* **Problem requirements**
Which rows below contain the string "coordinates"? Copy out every such row in full.

* **Material**
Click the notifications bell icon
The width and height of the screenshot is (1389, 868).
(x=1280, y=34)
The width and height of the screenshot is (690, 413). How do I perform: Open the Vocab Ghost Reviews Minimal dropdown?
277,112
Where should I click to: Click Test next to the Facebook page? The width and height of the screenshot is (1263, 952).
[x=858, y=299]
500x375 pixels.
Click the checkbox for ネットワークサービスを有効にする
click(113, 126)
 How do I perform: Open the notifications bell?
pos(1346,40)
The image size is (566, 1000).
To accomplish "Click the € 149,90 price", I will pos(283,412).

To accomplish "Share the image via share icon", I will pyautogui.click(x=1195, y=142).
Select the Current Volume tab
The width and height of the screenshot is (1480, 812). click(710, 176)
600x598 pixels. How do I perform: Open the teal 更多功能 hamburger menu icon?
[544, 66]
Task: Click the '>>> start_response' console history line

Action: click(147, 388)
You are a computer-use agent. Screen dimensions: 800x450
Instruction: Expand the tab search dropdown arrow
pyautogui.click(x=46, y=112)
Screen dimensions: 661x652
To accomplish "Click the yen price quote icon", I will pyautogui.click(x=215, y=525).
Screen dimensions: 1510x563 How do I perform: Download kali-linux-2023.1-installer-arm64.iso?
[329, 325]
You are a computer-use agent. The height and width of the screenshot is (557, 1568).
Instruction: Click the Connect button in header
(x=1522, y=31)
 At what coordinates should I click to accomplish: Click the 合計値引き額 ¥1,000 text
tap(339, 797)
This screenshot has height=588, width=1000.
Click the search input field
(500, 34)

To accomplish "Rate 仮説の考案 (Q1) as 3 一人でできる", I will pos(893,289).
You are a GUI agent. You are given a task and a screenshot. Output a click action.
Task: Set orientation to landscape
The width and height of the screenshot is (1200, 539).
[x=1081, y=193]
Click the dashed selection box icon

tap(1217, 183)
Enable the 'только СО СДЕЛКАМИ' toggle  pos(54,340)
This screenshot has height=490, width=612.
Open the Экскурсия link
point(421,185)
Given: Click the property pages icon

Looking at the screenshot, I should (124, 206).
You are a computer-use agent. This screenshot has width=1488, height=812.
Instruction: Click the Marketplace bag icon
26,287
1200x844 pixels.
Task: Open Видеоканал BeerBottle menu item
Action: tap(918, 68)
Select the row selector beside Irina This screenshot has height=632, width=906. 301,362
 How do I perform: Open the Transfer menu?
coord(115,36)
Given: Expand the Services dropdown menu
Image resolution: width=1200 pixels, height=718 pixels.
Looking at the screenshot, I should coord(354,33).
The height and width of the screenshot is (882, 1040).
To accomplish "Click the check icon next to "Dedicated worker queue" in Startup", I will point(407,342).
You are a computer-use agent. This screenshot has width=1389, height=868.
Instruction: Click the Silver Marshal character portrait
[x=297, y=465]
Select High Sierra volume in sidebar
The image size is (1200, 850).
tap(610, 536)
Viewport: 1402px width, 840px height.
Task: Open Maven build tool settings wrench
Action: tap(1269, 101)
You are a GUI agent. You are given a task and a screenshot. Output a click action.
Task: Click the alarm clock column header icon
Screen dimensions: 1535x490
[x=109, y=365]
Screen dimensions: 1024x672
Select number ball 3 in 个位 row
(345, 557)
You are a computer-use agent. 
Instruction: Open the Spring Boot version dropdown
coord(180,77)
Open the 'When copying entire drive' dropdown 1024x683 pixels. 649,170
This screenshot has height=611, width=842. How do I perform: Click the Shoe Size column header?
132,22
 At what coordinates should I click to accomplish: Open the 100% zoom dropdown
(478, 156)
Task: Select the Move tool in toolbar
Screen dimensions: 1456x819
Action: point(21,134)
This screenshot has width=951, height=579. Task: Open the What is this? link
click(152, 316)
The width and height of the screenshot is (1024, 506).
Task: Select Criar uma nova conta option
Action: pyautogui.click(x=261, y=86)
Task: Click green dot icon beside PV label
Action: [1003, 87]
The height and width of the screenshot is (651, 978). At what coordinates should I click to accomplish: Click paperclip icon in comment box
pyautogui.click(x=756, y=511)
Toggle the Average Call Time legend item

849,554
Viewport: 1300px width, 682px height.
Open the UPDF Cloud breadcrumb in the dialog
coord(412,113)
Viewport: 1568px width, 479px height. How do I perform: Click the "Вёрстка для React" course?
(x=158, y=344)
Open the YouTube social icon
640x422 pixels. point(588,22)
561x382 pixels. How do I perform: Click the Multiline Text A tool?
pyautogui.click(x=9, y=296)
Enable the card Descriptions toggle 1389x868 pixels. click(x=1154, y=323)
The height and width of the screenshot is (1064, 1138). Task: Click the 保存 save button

* **The reply**
 At what coordinates should I click to accomplish: Click the 合計値引き額 ¥1,000 text
 At what coordinates should I click to accomplish: Open the 100% zoom dropdown
The height and width of the screenshot is (651, 978). At what coordinates should I click to accomplish: Click paperclip icon in comment box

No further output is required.